Les tensions inflationnistes entraîneront la mise en oeuvre d’une politique monétaire moins accommodante. La Banque centrale européenne a indiqué jeudi 10 mars souhaiter arrêter son programme de rachats de titres obligataires au troisième trimestre. L’objectif est de modérer les tensions inflationnistes qui vont continuer de croître et de normaliser la politique monétaire sans affecter la croissance.
Cette annonce a eu un fort impact sur les marchés financiers faisant chuter les bourses. C’est surtout l’aveu que la situation inflationniste est structurelle et non conjoncturelle. Le risque concernant la croissance est une perte de confiance des entreprises et des ménages préférant épargner plutôt que d’investir et consommer.
Or, la consommation reste la première contribution à la croissance du PIB, ce qui entrainerait un choc négatif significatif sur la croissance. De plus, en 2023, les Etats membres de la zone euro doivent de nouveau respecter le Pacte de stabilité et de croissance et le déficit public de 3%. Même si cela n’est pas possible à court terme, le nouveau Président français devra mettre en oeuvre une politique budgétaire moins accommodante, qui pourrait également contribuer à une hausse du taux d’épargne de précaution.
Dès lors, les premières mesures économiques mises en place pour le prochain gouvernant seront déterminantes sur la situation économique de la France à moyen terme.
A propos d’Anne-Sophie ALSIF :
Anne-Sophie ALSIF est cheffe économiste de BDO France. Elle est diplômée de Sciences Po Paris, de l’université Paris Dauphine et titulaire d’un doctorat en sciences économiques de l’EHESS.
Anne-Sophie a débuté sa carrière au sein d’un fonds d’investissement. Elle rejoint le ministère des Affaires étrangères en 2013 au sein de la Direction de l’économie internationale, puis devient conseillère ministérielle auprès du ministre des Affaires européennes en charge des questions économiques, financières et commerciales.
Elle a également travaillé à France Stratégie et à la Fabrique de l’industrie, auprès de Louis Gallois. Elle est spécialiste des questions économiques internationales, européennes ainsi que des problématiques de compétitivité des entreprises et de commerce international. Elle a notamment travaillé sur les questions du protectionnisme à travers son ouvrage « la France est-elle exposée aux risques protectionnismes » publié au Presses des Mines. Elle est également professeur d’économie à l’université Paris I Panthéon-Sorbonne et membre du jury de l’École nationale d’administration en économie. Elle est est membre du Directoire de l’Association française des Sciences économiques.

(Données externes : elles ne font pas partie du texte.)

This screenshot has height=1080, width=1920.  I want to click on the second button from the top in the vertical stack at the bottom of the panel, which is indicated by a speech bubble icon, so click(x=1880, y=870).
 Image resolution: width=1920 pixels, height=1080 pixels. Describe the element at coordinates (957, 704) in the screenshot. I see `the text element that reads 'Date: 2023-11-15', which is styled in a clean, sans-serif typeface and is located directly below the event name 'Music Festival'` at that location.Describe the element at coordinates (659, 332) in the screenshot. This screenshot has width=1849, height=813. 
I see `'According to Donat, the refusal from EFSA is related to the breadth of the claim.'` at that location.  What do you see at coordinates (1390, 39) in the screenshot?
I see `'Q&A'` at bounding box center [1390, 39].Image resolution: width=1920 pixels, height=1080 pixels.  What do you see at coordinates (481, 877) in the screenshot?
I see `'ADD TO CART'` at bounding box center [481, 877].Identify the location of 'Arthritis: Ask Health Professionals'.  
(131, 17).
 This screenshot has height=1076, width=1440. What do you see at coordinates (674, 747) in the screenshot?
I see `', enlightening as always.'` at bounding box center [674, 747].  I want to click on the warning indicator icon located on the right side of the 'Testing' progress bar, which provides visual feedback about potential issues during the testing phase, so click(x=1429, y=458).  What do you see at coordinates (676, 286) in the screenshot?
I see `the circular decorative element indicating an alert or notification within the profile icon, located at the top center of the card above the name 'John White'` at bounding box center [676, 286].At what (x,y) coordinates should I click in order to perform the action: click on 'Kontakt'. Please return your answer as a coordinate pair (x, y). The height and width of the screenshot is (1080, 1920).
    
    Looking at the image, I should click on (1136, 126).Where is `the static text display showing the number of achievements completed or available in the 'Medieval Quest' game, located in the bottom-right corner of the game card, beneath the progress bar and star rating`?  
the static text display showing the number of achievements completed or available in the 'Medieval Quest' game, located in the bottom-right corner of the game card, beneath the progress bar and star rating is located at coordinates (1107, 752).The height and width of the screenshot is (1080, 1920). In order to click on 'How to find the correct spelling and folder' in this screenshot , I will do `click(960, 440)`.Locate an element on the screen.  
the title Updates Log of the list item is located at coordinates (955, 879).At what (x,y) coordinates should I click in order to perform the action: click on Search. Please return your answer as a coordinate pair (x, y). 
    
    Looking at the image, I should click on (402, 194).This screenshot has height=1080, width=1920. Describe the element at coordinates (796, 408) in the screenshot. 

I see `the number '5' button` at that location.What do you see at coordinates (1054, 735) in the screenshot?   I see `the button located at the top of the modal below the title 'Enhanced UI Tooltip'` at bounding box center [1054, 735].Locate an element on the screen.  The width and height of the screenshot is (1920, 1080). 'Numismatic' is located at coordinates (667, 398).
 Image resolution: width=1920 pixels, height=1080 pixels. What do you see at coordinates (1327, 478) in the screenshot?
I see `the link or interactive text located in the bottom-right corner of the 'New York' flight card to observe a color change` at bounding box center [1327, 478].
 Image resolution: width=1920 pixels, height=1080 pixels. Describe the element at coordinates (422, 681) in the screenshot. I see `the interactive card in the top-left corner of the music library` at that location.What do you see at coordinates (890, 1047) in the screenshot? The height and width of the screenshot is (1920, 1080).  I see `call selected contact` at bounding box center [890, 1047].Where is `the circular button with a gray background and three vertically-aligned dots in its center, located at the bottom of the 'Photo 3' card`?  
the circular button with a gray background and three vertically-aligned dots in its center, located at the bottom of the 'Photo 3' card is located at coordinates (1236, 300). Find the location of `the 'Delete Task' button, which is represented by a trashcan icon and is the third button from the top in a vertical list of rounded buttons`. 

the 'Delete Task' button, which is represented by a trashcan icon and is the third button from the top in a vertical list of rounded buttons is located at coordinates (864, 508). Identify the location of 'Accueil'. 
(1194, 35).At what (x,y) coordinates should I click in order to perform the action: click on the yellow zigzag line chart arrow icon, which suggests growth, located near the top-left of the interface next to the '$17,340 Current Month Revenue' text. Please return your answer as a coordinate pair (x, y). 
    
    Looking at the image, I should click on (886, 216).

Anne-Sophie ALSIF intervient régulièrement dans les médias : chronique économique hebdomadaire sur France info TV ; tribune économique mensuelle dans le journal Forbes ; interviews régulières dans les journaux tels que le Figaro, le Monde, le Parisien, le HuffPost, les Echos.
Interventions régulières télévisuelles (C’dans l’air, L’info du vrai, Les Experts, Late&Smart, journaux télévisés) et sur les radios (France culture, France info, RTL, RFI, France 24, TV5 Monde).